Dataset entries
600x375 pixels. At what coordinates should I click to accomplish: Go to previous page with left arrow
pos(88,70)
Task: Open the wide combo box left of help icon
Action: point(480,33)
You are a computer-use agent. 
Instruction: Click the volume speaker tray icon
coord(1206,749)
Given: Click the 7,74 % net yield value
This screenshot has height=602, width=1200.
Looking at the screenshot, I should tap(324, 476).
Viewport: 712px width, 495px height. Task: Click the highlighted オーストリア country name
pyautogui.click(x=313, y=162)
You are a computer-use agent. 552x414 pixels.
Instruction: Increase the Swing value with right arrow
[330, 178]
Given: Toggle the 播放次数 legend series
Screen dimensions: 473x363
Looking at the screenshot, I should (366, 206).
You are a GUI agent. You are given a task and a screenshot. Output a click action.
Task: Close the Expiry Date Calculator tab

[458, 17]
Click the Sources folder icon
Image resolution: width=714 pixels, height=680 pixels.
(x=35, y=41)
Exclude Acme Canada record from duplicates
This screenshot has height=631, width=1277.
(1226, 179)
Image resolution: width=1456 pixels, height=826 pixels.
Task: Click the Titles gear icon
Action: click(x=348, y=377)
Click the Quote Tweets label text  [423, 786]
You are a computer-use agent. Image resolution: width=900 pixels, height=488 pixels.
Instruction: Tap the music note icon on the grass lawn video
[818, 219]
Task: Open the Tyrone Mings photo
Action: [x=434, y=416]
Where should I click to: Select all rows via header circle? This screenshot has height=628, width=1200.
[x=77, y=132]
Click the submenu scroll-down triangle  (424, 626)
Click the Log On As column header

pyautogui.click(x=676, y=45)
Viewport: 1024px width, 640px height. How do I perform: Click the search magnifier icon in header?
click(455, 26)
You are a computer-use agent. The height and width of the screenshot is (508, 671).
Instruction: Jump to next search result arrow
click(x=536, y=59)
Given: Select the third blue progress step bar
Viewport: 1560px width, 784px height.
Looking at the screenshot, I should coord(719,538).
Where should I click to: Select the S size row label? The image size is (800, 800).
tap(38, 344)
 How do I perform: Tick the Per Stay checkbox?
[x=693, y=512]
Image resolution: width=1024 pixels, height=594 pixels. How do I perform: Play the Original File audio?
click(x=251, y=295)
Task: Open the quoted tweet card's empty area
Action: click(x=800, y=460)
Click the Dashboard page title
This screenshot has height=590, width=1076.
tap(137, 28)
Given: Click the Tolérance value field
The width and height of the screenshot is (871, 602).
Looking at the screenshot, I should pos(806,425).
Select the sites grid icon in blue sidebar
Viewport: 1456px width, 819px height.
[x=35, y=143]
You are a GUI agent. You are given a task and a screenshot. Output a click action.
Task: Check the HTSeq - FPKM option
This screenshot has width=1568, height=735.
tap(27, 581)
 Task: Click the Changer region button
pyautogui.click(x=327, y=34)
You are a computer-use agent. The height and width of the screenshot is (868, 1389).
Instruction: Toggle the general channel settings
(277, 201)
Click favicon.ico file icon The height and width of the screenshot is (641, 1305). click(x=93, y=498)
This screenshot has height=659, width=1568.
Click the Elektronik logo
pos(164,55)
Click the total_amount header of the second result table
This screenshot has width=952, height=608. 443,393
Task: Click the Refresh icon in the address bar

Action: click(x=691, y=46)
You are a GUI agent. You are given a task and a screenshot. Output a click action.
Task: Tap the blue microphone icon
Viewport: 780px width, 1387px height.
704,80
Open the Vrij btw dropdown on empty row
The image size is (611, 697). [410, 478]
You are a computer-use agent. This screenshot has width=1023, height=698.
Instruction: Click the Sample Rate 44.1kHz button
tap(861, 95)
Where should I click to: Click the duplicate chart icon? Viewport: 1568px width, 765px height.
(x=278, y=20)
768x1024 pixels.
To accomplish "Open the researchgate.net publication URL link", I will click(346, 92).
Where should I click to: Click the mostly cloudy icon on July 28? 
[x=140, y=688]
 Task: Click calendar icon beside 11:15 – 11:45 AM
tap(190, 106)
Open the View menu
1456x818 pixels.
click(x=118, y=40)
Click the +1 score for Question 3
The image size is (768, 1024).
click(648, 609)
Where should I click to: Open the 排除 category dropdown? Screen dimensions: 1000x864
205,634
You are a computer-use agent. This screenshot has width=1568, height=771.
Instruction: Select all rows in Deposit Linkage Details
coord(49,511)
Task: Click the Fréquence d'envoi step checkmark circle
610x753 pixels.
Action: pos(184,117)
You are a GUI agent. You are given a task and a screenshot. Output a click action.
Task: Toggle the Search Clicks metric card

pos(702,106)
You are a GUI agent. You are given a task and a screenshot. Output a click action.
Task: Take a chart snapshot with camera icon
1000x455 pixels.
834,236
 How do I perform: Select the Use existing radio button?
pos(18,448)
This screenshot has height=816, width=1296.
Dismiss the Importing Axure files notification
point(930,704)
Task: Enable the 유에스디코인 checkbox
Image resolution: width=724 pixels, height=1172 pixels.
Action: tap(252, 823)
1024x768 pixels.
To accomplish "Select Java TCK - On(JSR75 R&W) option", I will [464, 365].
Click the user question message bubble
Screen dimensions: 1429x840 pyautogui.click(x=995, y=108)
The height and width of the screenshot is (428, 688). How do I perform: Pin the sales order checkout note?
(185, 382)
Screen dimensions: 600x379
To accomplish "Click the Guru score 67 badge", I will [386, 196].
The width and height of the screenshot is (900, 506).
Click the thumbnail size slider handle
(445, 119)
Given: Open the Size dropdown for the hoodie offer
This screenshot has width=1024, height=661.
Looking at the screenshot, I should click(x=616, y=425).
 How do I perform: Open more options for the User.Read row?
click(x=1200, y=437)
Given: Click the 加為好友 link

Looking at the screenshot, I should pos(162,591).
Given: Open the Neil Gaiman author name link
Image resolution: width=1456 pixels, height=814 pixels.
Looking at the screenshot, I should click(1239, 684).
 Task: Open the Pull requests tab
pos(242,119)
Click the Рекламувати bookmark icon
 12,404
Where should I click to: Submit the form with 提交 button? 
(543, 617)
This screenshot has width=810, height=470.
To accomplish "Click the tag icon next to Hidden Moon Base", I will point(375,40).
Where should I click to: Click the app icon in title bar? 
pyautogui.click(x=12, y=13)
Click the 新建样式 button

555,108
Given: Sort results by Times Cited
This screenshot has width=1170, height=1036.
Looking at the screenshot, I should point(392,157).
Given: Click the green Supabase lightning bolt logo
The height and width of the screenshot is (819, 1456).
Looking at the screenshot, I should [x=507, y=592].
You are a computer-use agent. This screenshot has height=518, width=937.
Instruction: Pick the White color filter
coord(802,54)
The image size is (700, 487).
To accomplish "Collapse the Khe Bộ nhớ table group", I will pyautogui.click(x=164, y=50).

** What the task asks **
Copy the records above exactly, from the first line through the line containing "Given: Toggle the 播放次数 legend series", and include nothing else.

** Result **
600x375 pixels. At what coordinates should I click to accomplish: Go to previous page with left arrow
pos(88,70)
Task: Open the wide combo box left of help icon
Action: point(480,33)
You are a computer-use agent. 
Instruction: Click the volume speaker tray icon
coord(1206,749)
Given: Click the 7,74 % net yield value
This screenshot has height=602, width=1200.
Looking at the screenshot, I should tap(324, 476).
Viewport: 712px width, 495px height. Task: Click the highlighted オーストリア country name
pyautogui.click(x=313, y=162)
You are a computer-use agent. 552x414 pixels.
Instruction: Increase the Swing value with right arrow
[330, 178]
Given: Toggle the 播放次数 legend series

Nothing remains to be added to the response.